WHAT IS EXPECTED :: In full and without alteration, give the listing again.

PROVIDED RECORDS ::

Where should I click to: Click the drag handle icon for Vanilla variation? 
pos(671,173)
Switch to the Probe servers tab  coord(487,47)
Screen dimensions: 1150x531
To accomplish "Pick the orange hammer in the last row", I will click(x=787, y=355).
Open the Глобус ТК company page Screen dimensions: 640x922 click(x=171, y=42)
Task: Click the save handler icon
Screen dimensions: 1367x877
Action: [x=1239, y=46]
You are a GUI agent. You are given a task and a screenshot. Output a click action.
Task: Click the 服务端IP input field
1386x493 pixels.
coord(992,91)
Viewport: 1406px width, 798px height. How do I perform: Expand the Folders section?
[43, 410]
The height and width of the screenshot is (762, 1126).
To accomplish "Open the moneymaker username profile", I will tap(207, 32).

FINAL ANSWER ::
Where should I click to: Click the drag handle icon for Vanilla variation? 
pos(671,173)
Switch to the Probe servers tab  coord(487,47)
Screen dimensions: 1150x531
To accomplish "Pick the orange hammer in the last row", I will click(x=787, y=355).
Open the Глобус ТК company page Screen dimensions: 640x922 click(x=171, y=42)
Task: Click the save handler icon
Screen dimensions: 1367x877
Action: [x=1239, y=46]
You are a GUI agent. You are given a task and a screenshot. Output a click action.
Task: Click the 服务端IP input field
1386x493 pixels.
coord(992,91)
Viewport: 1406px width, 798px height. How do I perform: Expand the Folders section?
[43, 410]
The height and width of the screenshot is (762, 1126).
To accomplish "Open the moneymaker username profile", I will tap(207, 32).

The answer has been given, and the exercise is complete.